As if in answer to my thought, he lowers himself beside me, and the hand that just a few minutes ago held so fast to my wrist now traces lazy strokes down my arm.

“Welcome to the Mile High Club,” he says, and I burst out laughing.

I roll closer and nestle against him, sated and satisfied and happy. “You are what I need, Damien. You’re all that I need.”

I have surrendered to this man completely, and now, once again, it feels wholly right. Between Damien and me, sex is as necessary as conversation. It is our method of discovery. Our sharing of trust. And our ultimate surrender.

It is, I think, his “I love you” spoken with his body, if not with his words.

I’m drifting, neither awake nor asleep, when Damien’s words bring me fully back to myself. “No matter what the German court decides, there’s a good chance those pictures are going public.”

There is no emotion in his voice, and that chills me more than anything. I don’t move. We are spooned together, my back against his chest, his arm draped over my waist. I keep my eyes closed, as if that somehow makes the words less real. “Why would you say that?”

“I think your earlier thought was right,” he says. “I think my father might be the one behind this.”

“Damien, no.” I roll over now—I have to see him. “Do you really think so?”

“It makes sense. If I go to jail, his asset stream dries up.” Despite the fact that Damien’s father makes my mother look as sweet and cuddly as the Easter Bunny, Damien has continued to support the man.

“Even if you’re right, that only explains how the court got the photos. Why on earth would you think that he’d make them go public?”

He rubs his fingers together, symbolizing money.

I shake my head, not following.

“Tabloids. Internet sites. So-called news programs. They’ll all pay a lot for information if they think it will sell ad space or papers.”

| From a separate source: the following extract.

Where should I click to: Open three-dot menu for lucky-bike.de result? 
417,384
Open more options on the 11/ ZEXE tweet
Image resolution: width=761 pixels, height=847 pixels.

“Shit,” I say, because he is right, and that pretty much sums it up. “Maybe it’s not him.”

“Maybe not.” But I can tell that he doesn’t believe it.

“What will you do?”

“I’m still thinking about that,” he says, and there is a dangerous edge to his voice.

“Will you tell me when you decide?”

He presses a kiss to my forehead. “Yes,” he says. “I promise.”

I breathe in deep, wishing I could somehow make everything better for him, but knowing that’s just not possible. “How much longer before we get home?” Part of me wants the plane to land right now. Part of me wishes we could stay in flight forever.

“A few more hours,” he says, idly stroking my bare arm, the touch feather-soft and sweetly enticing. “But we’re not going home. Not right away.”